Good Morning, My Dear Friends,
The great theologian and author Leslie Weatherhead was asked to be the commencement speaker at Cambridge University. Most graduation addresses are devoted to challenging the new graduates to take on the problems of the world and solve them. Dr. Weatherhead, however, had chosen a different theme. He titled his address, “Things I Know for Certain,” and he identified three things.
First, he said, life is short. When we are young, the length of time from one Christmas to the next can seem interminable. The older we become, however, the days seem to slip by at an incredible pace. How can it be September of 2024? Whatever happened to 2023? Or 2022, for that matter? We search for all kinds of ways to push back the boundaries and extend our days. A few years ago, a Swedish chemist came up with a special metal bracelet designed to make people live longer. The bracelet sold well until the chemist died at 48. Life is short. It’s short even to those who live the longest.
Second, said the speaker, the most important moment in life is now. Long ago Jesus said to his disciples, “I must work while it is yet day.
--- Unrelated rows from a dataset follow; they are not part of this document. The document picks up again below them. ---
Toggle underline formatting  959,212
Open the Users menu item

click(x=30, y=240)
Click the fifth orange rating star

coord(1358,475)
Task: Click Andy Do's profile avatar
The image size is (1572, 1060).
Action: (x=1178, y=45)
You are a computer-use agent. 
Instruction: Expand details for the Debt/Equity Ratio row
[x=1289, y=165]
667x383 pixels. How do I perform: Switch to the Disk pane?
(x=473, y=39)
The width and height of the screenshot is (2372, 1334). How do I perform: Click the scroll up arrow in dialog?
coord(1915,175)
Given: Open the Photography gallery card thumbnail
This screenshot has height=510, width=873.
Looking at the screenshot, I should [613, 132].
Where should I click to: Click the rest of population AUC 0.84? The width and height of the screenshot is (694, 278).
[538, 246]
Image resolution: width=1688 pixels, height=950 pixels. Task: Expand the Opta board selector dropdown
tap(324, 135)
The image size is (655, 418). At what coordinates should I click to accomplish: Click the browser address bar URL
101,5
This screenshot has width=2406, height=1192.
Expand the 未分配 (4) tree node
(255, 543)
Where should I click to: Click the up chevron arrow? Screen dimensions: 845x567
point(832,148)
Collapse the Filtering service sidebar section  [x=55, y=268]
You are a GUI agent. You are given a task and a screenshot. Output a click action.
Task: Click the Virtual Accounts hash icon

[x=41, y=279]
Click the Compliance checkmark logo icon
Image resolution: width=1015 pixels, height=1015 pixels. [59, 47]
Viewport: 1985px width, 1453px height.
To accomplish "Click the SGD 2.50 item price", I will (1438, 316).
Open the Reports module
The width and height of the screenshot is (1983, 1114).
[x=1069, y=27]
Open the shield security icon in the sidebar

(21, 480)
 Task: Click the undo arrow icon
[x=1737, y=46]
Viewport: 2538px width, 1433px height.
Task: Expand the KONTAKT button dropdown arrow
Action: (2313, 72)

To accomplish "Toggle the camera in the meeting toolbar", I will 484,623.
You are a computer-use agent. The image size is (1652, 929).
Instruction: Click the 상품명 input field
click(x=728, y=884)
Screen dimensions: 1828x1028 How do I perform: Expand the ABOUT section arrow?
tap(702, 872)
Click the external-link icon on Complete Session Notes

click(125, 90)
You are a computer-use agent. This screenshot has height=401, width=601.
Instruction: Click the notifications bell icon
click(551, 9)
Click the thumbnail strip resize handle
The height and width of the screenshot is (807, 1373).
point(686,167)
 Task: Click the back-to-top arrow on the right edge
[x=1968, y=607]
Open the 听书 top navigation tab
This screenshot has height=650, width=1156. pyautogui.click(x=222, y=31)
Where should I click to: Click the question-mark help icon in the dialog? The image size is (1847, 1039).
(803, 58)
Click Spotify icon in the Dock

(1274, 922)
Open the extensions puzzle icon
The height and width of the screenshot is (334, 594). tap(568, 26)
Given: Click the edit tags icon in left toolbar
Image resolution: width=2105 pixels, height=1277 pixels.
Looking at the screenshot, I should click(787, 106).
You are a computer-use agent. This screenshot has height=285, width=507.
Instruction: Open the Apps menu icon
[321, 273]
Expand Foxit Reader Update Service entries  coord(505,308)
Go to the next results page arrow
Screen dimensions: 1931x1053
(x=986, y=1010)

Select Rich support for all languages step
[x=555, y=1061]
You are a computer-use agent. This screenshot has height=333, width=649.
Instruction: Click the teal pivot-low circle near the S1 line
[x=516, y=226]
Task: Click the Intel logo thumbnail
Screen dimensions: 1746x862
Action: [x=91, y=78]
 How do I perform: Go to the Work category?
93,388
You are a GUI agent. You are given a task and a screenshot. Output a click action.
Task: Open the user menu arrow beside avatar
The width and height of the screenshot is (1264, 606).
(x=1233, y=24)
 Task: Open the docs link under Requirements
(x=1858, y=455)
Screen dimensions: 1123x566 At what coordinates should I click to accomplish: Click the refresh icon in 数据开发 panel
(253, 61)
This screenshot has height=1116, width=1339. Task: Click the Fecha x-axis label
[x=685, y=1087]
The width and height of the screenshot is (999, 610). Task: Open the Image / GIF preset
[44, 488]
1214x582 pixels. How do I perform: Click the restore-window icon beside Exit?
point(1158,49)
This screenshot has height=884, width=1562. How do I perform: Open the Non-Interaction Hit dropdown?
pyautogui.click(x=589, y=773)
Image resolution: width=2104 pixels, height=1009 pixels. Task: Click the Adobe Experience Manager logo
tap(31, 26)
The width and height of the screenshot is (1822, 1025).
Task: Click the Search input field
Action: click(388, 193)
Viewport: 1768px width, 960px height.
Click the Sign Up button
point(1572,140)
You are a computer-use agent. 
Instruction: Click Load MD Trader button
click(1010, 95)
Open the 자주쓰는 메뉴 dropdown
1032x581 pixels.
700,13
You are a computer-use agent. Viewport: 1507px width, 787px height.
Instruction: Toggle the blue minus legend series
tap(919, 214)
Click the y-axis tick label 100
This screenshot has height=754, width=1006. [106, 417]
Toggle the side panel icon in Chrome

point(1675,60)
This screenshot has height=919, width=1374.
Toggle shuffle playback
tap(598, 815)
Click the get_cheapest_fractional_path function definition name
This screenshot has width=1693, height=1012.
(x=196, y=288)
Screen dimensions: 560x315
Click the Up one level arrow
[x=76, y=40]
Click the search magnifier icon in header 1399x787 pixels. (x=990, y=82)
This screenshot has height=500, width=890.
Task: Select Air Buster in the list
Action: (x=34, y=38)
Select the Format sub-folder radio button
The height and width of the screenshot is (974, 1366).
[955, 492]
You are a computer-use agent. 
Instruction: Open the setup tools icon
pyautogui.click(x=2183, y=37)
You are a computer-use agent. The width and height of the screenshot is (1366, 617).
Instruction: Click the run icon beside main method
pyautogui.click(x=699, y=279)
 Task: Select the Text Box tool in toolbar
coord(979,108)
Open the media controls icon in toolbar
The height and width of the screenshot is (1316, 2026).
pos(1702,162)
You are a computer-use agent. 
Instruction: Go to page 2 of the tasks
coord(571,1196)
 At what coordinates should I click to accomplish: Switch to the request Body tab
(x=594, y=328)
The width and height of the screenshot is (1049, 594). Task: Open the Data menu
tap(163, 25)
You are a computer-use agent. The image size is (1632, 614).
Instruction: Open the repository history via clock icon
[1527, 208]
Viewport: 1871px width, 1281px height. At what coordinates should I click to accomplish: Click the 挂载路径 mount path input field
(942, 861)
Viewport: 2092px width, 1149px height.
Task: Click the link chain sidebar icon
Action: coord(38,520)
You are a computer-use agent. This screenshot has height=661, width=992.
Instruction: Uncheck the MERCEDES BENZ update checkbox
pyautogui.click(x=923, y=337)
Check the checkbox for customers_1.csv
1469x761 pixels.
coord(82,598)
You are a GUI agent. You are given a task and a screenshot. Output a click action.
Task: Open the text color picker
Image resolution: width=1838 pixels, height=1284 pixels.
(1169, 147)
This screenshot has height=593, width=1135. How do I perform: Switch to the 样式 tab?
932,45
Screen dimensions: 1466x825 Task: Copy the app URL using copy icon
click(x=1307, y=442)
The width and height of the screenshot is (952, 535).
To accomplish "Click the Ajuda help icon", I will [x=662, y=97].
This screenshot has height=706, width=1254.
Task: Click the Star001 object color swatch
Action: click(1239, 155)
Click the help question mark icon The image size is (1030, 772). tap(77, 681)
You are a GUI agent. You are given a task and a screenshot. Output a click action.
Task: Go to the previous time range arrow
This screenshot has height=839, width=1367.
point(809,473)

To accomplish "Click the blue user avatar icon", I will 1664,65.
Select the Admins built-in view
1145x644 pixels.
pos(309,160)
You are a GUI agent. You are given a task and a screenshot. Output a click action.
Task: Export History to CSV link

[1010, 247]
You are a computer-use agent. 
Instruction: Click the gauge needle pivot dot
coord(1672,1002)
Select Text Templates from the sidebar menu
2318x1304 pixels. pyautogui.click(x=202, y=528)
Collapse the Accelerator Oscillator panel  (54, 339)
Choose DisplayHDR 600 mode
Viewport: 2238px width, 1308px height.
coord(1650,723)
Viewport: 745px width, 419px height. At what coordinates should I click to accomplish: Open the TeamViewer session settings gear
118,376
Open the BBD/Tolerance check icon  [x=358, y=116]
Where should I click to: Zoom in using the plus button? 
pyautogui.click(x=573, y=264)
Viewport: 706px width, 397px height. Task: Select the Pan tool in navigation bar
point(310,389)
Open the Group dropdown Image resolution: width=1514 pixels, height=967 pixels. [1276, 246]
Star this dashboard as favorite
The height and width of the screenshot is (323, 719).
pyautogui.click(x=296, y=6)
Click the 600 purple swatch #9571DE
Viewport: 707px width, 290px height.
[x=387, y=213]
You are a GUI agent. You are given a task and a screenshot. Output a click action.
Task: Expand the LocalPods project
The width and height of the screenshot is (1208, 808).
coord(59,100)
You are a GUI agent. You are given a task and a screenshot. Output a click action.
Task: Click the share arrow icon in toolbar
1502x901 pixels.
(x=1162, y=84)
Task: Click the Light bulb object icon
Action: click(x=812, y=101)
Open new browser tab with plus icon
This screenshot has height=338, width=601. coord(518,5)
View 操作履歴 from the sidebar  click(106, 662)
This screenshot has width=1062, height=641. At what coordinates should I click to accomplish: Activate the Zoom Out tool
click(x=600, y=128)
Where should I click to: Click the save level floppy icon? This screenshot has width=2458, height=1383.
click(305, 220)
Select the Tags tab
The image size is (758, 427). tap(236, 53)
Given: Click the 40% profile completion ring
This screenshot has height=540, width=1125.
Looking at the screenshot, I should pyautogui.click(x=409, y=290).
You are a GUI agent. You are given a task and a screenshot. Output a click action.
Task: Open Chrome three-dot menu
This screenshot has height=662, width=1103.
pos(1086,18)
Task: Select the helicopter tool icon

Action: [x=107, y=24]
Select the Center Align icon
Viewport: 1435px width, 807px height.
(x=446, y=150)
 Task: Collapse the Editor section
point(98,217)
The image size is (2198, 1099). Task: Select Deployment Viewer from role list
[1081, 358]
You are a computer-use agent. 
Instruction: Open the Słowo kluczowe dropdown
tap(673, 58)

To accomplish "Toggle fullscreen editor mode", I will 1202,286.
The night comes when no one can work” (John 9:4). That was his way of saying that since life is short, if there is something that should be done, we need to do it now. This is the reason why Dr. Weatherhead reminded his young friends of the importance of the now. When we are young, life seems without limits. But very quickly we reach the point where the days and weeks run together. We have such a short time to get what life has to offer. If we miss a day, it’s gone forever.
Finally, we make our own decisions or time will make them for us. If we wait too long in making a decision, time will decide it for us. John Oxenham once wrote some thoughtful lines:
But once I pass this way and then no more.
But once, and then the silent door
Swings on its hinges opens, closes
And no more I pass this way.
I’ve often thought that our lives are like tiny rafts with no power except to steer. We are constantly passing opportunities to take a different channel. If we fail to make a choice, time and the river make it for us.
I believe it would be a serious mistake to allow chance to determine what our lives are supposed to be. Life is too precious to be lived that way. If a decision should be made, make it now. If there is a personal crisis to confront, face it today. If there are friendships that need to be strengthened, or a mistake that needs to be corrected, there is no better time for action than now. Today is the best day we will ever have to do what needs to be done. We need to get on with what should be done, for “the night does come.”